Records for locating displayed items

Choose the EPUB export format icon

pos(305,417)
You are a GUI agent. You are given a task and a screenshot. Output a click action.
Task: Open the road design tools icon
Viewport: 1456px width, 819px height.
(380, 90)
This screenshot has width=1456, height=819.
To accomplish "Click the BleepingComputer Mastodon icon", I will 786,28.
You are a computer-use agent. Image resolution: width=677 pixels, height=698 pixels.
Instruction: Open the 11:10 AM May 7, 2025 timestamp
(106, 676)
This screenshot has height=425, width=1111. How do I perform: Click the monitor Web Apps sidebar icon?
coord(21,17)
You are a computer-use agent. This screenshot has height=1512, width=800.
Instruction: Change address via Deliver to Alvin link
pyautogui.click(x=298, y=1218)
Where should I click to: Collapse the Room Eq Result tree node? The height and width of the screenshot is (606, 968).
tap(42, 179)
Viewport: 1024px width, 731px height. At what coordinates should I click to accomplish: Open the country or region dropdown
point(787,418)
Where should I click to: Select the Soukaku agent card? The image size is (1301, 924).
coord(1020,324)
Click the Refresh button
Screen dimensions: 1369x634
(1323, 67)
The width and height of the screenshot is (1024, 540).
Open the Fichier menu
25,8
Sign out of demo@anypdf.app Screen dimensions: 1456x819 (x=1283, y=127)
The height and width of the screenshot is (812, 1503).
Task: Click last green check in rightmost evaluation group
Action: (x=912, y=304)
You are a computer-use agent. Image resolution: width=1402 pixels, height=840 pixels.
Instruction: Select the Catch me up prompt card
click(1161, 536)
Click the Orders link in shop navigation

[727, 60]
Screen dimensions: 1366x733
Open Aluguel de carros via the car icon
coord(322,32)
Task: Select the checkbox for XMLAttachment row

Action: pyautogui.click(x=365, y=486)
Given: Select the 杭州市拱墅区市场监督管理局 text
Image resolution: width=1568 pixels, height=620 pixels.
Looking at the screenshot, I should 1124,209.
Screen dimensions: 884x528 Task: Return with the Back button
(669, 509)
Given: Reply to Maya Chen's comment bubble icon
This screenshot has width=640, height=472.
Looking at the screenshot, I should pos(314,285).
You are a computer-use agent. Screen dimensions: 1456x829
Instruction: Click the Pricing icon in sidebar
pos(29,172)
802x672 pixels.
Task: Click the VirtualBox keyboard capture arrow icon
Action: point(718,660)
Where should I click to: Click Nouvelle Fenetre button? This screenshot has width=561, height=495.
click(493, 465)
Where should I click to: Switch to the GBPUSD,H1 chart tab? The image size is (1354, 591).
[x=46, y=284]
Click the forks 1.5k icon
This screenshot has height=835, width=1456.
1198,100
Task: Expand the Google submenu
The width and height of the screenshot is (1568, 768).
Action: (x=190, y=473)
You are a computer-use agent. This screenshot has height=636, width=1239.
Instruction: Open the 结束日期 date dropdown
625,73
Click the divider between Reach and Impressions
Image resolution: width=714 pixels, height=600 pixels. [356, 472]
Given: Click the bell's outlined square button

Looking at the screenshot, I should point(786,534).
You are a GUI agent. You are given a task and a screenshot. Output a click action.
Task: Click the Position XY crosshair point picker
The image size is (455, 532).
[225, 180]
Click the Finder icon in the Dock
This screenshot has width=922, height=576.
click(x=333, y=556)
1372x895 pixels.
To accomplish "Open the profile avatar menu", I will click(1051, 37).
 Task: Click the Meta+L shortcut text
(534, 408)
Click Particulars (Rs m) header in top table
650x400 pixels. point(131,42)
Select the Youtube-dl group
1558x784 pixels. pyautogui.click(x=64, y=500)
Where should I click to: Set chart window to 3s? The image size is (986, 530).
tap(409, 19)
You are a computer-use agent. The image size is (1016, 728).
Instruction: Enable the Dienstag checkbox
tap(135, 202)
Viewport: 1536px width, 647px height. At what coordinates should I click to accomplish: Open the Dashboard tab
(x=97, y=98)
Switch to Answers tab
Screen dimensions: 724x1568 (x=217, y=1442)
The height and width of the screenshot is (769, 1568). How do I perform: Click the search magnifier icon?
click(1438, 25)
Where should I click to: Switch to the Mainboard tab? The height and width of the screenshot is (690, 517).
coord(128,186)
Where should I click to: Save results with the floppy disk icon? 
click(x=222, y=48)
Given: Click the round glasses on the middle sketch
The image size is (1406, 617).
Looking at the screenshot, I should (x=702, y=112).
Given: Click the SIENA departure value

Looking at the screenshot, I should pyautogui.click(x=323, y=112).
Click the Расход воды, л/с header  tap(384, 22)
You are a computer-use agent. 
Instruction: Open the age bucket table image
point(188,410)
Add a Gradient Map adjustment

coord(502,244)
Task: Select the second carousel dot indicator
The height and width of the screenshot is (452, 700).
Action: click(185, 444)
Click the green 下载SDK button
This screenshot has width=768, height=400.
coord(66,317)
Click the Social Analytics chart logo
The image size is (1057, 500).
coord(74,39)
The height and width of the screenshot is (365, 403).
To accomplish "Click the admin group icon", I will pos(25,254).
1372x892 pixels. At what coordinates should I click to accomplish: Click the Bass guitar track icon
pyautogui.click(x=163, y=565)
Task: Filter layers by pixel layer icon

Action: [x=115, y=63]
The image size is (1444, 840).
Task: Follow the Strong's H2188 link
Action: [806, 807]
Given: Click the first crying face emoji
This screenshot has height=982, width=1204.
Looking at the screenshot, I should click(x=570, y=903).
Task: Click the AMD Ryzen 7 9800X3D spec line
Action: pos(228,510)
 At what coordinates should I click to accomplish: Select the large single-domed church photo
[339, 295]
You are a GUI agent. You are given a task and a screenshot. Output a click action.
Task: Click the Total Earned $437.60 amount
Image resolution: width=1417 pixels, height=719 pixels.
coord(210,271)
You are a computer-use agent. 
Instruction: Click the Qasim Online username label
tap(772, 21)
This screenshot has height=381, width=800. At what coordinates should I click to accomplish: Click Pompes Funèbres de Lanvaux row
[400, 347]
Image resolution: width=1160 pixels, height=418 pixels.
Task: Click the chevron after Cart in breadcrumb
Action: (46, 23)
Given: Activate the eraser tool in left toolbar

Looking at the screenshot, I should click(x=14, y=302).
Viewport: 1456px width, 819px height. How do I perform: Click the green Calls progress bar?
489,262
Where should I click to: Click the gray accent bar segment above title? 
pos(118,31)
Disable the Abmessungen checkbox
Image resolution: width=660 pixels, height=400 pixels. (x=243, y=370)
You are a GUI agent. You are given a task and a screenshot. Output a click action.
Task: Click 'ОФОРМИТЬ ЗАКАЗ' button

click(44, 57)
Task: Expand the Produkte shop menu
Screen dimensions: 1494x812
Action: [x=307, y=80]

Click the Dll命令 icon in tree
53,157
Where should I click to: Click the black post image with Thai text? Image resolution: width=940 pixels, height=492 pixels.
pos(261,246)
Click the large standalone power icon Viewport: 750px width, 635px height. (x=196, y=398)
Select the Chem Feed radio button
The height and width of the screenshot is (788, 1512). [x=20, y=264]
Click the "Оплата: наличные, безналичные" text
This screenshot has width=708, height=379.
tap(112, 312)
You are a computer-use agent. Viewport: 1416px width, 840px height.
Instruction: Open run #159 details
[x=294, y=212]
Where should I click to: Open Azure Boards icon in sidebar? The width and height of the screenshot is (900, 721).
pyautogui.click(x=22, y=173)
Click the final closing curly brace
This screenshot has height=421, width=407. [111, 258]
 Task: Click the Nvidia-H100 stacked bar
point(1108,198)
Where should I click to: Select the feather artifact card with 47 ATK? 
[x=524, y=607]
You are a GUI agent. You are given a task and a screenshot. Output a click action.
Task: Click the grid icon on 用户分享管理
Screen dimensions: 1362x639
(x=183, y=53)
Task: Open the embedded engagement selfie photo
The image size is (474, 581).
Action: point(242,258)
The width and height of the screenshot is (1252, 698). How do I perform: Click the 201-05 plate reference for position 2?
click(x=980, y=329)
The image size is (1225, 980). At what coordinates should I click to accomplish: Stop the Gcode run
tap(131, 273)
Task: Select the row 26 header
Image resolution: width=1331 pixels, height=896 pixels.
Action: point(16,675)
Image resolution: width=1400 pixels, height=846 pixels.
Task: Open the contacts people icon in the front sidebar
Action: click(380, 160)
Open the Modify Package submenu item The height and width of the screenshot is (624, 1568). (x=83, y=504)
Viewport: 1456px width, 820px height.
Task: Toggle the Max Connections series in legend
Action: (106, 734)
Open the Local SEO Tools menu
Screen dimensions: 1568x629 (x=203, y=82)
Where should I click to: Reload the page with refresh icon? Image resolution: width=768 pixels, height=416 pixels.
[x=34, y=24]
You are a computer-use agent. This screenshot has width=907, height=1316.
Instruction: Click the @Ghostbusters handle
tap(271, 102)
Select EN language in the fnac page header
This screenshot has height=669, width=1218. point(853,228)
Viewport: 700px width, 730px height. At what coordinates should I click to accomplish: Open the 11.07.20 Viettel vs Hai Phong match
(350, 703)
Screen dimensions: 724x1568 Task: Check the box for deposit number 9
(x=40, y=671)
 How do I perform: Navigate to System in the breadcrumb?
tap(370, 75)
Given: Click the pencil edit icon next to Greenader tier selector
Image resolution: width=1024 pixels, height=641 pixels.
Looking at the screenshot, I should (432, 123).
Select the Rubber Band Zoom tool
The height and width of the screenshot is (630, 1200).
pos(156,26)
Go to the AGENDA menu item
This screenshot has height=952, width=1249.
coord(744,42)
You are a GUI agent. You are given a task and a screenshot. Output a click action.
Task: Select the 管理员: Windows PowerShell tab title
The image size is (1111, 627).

What is expected ▸ Lay out the lines from the one containing "Task: Select the second" through the one containing "coord(74,39)" as a Markdown table with columns Row and Line, skipping any blank lines.

Exercise solution ▸
| Row | Line |
|---|---|
| 1 | Task: Select the second carousel dot indicator |
| 2 | The height and width of the screenshot is (452, 700). |
| 3 | Action: click(185, 444) |
| 4 | Click the green 下载SDK button |
| 5 | This screenshot has width=768, height=400. |
| 6 | coord(66,317) |
| 7 | Click the Social Analytics chart logo |
| 8 | The image size is (1057, 500). |
| 9 | coord(74,39) |